The authors use these results to note that in many cases, the effective dimensionality of \(\psi\) ,the hyper-parameter space, is much lower than the possible dimensionality of \(\psi\). In other words, many of the parameters only have a small number of possible values that are useful.

Random vs. sequential manual optimization

The authors discuss an experiment by 1 comparing randomized grid search with having a researcher conduct a sequential manual search. The authors quote 1 on how to effectively conduct sequential manual optimization, which is quite insightful. The setting used in the experiment is one with 32 different hyper parameters, which, if each parameter had two possible values, would create a parameter space with \(2^{32}\) members- far too large to evaluate with a grid search. In the experiment, random search performed well, but not as well as with the neural networks, finding a better model than manual search in 1 data set, an equally good model in 4 data sets, and an inferior model in 3 data sets.


The authors suggest using randomized search instead of grid search in almost every scenario, noting that although more complicated approaches are better (e.g. adaptive search algorithms), they're more complicated, while a randomized grid search is a much cheaper way of evaluating more of the search space. The randomized search, similar to the grid search, is trivially parallelizable, and can be scaled much more rapidly than an adaptive search, and can stopped, started, and scaled without difficulty.


The paper makes a lot of sense, and it's been pretty effective at convincing researchers to switch away from using grid searches. I use randomized search myself. Some more detailed notes:

  1. I'd like to see some sort of sequential randomized grid search that works iteratively, alternating between performing a randomized grid search over a subset of the parameter space, and then selecting a new, smaller subset to search over (in effect, performing gradient descent over the parameter space). Perhaps that exists and I need to find a paper discussing that. That is what happens practically.

  2. I was talking to a startup founder working on a deep learning product about HPO a few weeks ago and he mentioned that he considers HPO to be CapEx, in the sense that it's an investment in the model, just like code.
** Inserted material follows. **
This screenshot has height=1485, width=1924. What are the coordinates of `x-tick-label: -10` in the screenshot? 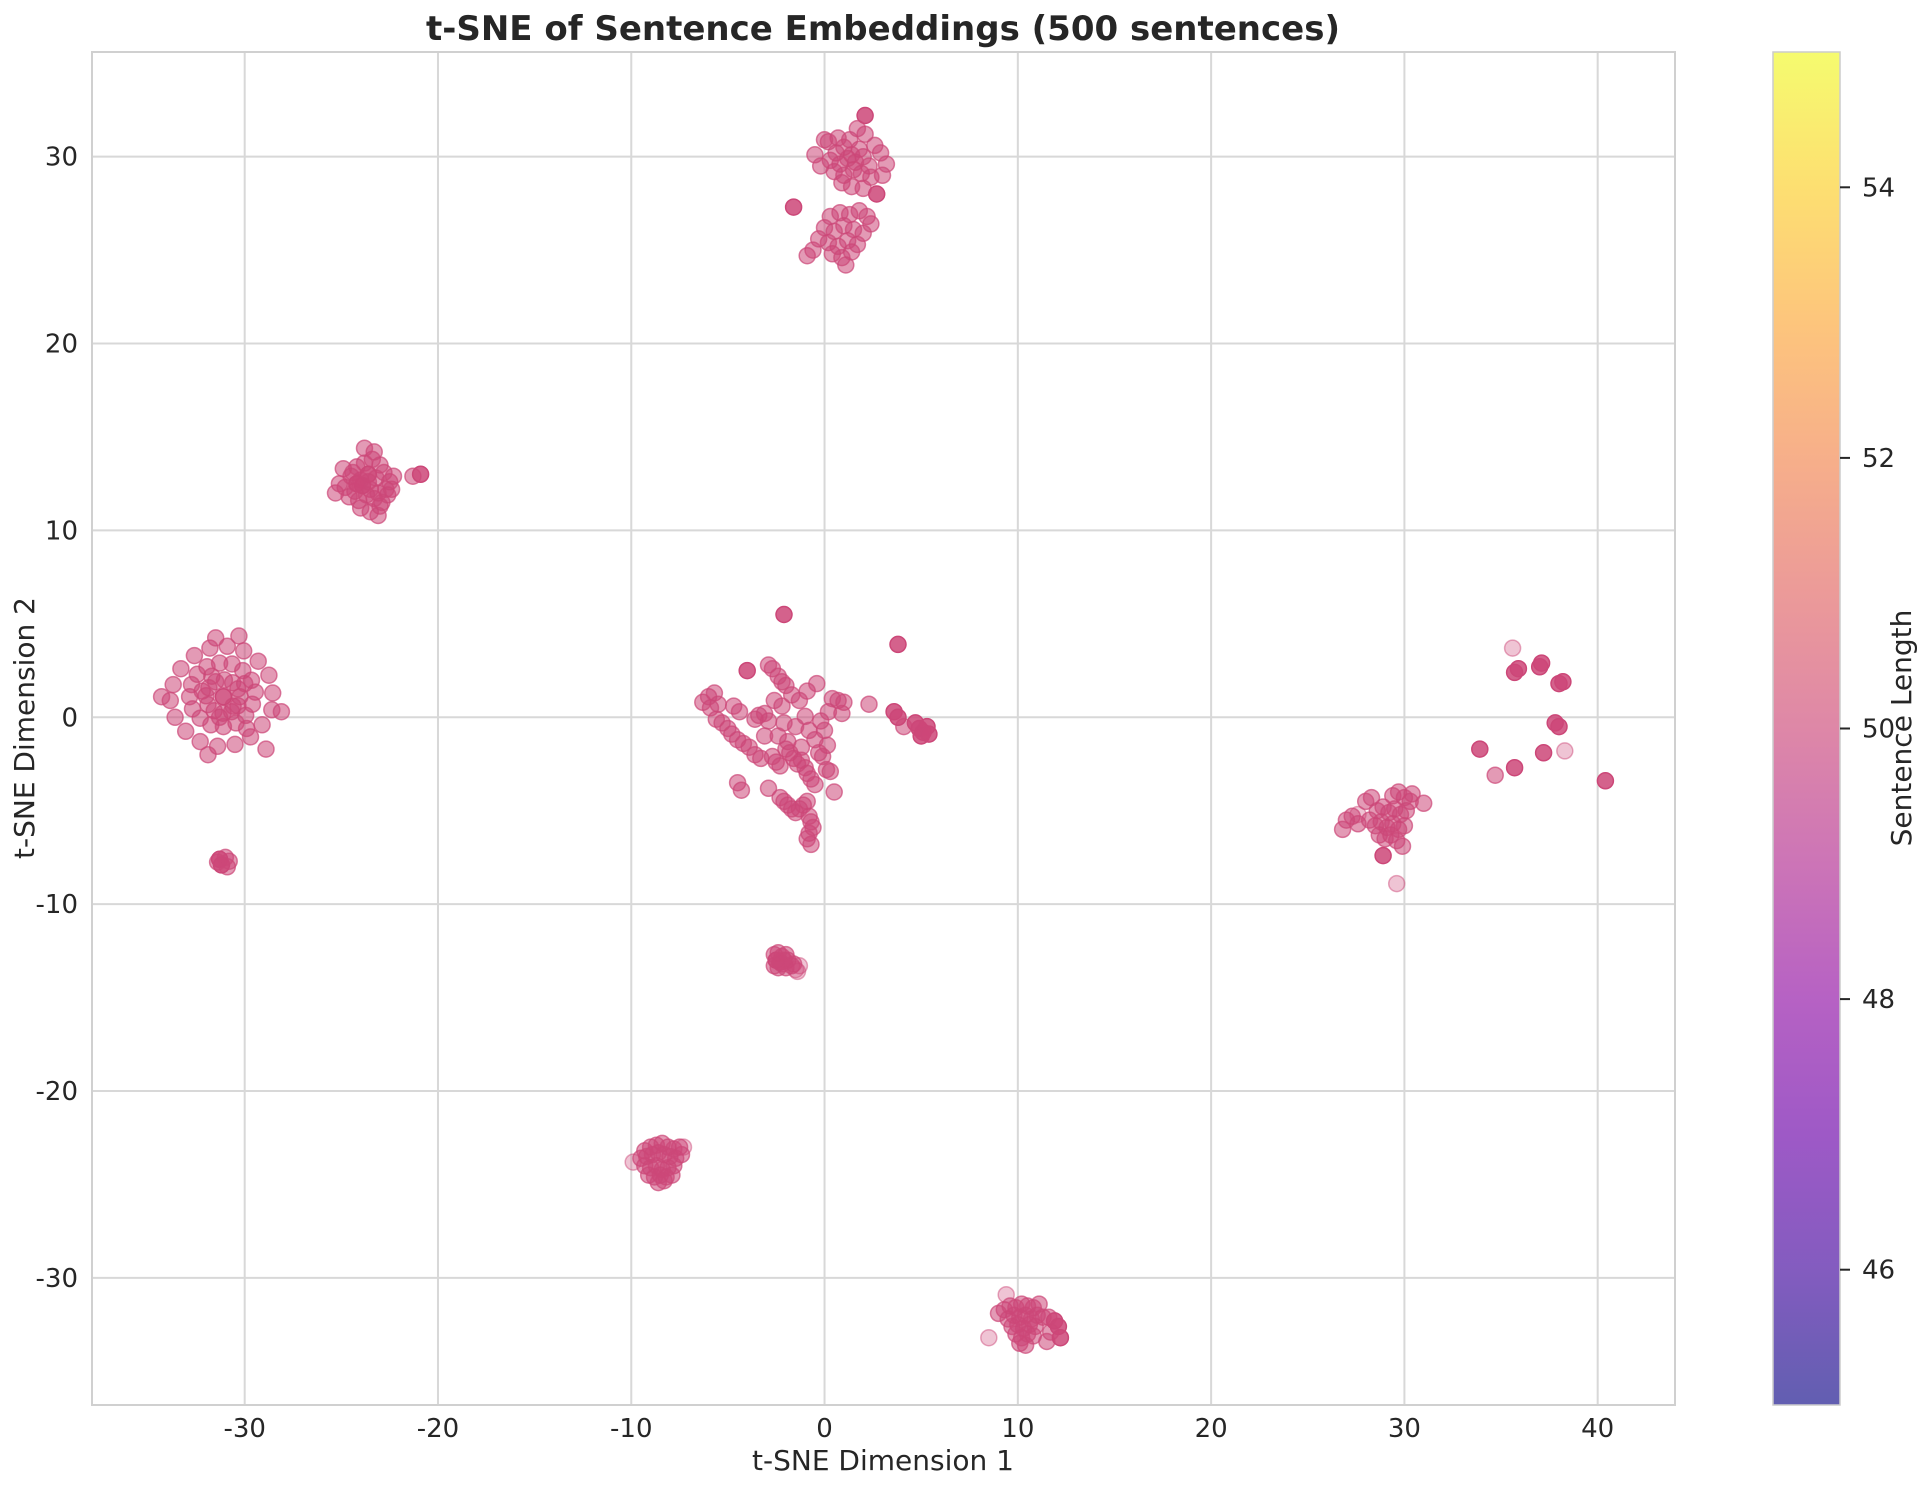 It's located at (631, 1429).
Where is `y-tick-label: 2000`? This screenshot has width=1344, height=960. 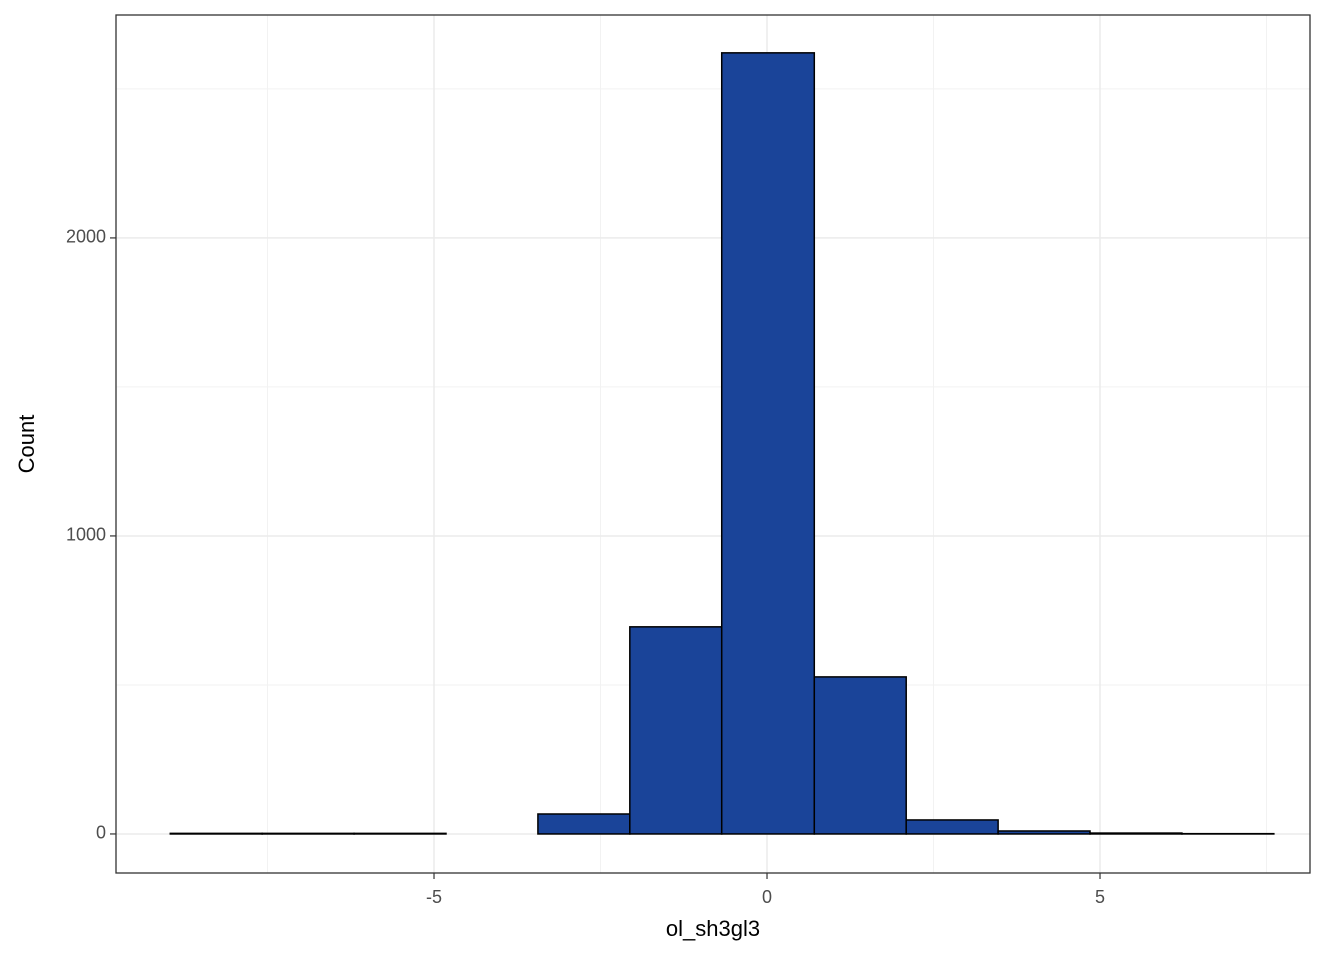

I agree, and that changed how I think about HPO.

  3. Intuitively, it makes sense that there would be some smarter way to explore the hyperparameter space than to use a random search. There's been a lot of interesting work that uses Bayesian Optimization to find the optimal hyperparameters, and some interesting work by Google that uses RNNs to perform their HPO [2, 3]. I'll be interested to see where that leads. Google has been developing a system called "AutoML" that does this automatically, which will be useful when it's released.